TASK DESCRIPTION:
The entries below are to be written out again without alteration.

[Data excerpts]
===============

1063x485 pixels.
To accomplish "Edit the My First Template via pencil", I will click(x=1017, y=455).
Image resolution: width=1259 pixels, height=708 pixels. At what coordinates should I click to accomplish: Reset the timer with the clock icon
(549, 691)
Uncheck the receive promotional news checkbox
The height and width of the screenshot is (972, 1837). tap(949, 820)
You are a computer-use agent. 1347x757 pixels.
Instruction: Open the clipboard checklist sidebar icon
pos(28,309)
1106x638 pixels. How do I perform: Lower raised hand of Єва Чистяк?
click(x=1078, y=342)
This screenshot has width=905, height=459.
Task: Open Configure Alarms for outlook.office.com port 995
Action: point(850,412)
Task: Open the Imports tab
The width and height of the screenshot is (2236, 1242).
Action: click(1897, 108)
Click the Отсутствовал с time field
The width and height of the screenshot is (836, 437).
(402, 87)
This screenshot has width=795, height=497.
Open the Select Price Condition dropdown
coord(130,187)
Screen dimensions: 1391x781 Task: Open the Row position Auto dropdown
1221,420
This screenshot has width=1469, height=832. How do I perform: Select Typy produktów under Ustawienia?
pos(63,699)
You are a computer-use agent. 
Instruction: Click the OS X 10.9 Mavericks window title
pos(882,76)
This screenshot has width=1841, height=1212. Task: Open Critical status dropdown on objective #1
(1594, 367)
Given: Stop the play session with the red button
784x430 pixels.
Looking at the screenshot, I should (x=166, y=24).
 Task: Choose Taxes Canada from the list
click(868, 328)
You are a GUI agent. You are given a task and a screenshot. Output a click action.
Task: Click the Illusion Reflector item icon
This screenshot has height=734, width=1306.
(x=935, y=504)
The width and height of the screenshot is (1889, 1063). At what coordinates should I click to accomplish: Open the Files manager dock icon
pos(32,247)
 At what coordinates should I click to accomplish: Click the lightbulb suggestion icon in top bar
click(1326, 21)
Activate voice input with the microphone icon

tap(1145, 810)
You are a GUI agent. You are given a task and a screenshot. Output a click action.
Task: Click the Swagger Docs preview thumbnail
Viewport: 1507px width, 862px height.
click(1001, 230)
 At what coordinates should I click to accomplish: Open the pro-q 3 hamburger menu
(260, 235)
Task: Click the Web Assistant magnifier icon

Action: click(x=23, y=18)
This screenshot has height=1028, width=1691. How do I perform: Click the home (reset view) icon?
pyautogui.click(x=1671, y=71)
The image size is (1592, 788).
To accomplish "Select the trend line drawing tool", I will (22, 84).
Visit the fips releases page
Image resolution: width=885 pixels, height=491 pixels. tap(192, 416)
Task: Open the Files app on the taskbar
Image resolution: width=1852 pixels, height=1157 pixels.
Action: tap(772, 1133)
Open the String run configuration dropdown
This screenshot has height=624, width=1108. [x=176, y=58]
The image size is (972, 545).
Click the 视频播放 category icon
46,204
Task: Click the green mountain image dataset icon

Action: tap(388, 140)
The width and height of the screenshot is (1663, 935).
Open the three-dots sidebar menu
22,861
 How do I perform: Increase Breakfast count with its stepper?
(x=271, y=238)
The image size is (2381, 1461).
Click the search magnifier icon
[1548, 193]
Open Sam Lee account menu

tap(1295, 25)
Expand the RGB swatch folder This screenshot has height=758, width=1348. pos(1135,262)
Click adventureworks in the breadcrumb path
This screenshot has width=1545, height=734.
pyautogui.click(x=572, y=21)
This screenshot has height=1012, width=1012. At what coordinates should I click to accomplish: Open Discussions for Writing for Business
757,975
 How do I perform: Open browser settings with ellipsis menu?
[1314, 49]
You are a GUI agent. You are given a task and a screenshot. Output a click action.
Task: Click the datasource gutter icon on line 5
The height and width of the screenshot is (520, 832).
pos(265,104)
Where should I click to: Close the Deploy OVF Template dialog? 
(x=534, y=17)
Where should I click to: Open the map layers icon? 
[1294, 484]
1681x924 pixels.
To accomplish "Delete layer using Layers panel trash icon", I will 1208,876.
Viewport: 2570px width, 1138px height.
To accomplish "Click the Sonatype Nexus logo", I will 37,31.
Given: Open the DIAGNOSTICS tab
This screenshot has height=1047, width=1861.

===============

ANSWER TO THE PROBLEM:
1063x485 pixels.
To accomplish "Edit the My First Template via pencil", I will click(x=1017, y=455).
Image resolution: width=1259 pixels, height=708 pixels. At what coordinates should I click to accomplish: Reset the timer with the clock icon
(549, 691)
Uncheck the receive promotional news checkbox
The height and width of the screenshot is (972, 1837). tap(949, 820)
You are a computer-use agent. 1347x757 pixels.
Instruction: Open the clipboard checklist sidebar icon
pos(28,309)
1106x638 pixels. How do I perform: Lower raised hand of Єва Чистяк?
click(x=1078, y=342)
This screenshot has width=905, height=459.
Task: Open Configure Alarms for outlook.office.com port 995
Action: point(850,412)
Task: Open the Imports tab
The width and height of the screenshot is (2236, 1242).
Action: click(1897, 108)
Click the Отсутствовал с time field
The width and height of the screenshot is (836, 437).
(402, 87)
This screenshot has width=795, height=497.
Open the Select Price Condition dropdown
coord(130,187)
Screen dimensions: 1391x781 Task: Open the Row position Auto dropdown
1221,420
This screenshot has width=1469, height=832. How do I perform: Select Typy produktów under Ustawienia?
pos(63,699)
You are a computer-use agent. 
Instruction: Click the OS X 10.9 Mavericks window title
pos(882,76)
This screenshot has width=1841, height=1212. Task: Open Critical status dropdown on objective #1
(1594, 367)
Given: Stop the play session with the red button
784x430 pixels.
Looking at the screenshot, I should (x=166, y=24).
 Task: Choose Taxes Canada from the list
click(868, 328)
You are a GUI agent. You are given a task and a screenshot. Output a click action.
Task: Click the Illusion Reflector item icon
This screenshot has height=734, width=1306.
(x=935, y=504)
The width and height of the screenshot is (1889, 1063). At what coordinates should I click to accomplish: Open the Files manager dock icon
pos(32,247)
 At what coordinates should I click to accomplish: Click the lightbulb suggestion icon in top bar
click(1326, 21)
Activate voice input with the microphone icon

tap(1145, 810)
You are a GUI agent. You are given a task and a screenshot. Output a click action.
Task: Click the Swagger Docs preview thumbnail
Viewport: 1507px width, 862px height.
click(1001, 230)
 At what coordinates should I click to accomplish: Open the pro-q 3 hamburger menu
(260, 235)
Task: Click the Web Assistant magnifier icon

Action: click(x=23, y=18)
This screenshot has height=1028, width=1691. How do I perform: Click the home (reset view) icon?
pyautogui.click(x=1671, y=71)
The image size is (1592, 788).
To accomplish "Select the trend line drawing tool", I will (22, 84).
Visit the fips releases page
Image resolution: width=885 pixels, height=491 pixels. tap(192, 416)
Task: Open the Files app on the taskbar
Image resolution: width=1852 pixels, height=1157 pixels.
Action: tap(772, 1133)
Open the String run configuration dropdown
This screenshot has height=624, width=1108. [x=176, y=58]
The image size is (972, 545).
Click the 视频播放 category icon
46,204
Task: Click the green mountain image dataset icon

Action: tap(388, 140)
The width and height of the screenshot is (1663, 935).
Open the three-dots sidebar menu
22,861
 How do I perform: Increase Breakfast count with its stepper?
(x=271, y=238)
The image size is (2381, 1461).
Click the search magnifier icon
[1548, 193]
Open Sam Lee account menu

tap(1295, 25)
Expand the RGB swatch folder This screenshot has height=758, width=1348. pos(1135,262)
Click adventureworks in the breadcrumb path
This screenshot has width=1545, height=734.
pyautogui.click(x=572, y=21)
This screenshot has height=1012, width=1012. At what coordinates should I click to accomplish: Open Discussions for Writing for Business
757,975
 How do I perform: Open browser settings with ellipsis menu?
[1314, 49]
You are a GUI agent. You are given a task and a screenshot. Output a click action.
Task: Click the datasource gutter icon on line 5
The height and width of the screenshot is (520, 832).
pos(265,104)
Where should I click to: Close the Deploy OVF Template dialog? 
(x=534, y=17)
Where should I click to: Open the map layers icon? 
[1294, 484]
1681x924 pixels.
To accomplish "Delete layer using Layers panel trash icon", I will 1208,876.
Viewport: 2570px width, 1138px height.
To accomplish "Click the Sonatype Nexus logo", I will 37,31.
Given: Open the DIAGNOSTICS tab
This screenshot has height=1047, width=1861.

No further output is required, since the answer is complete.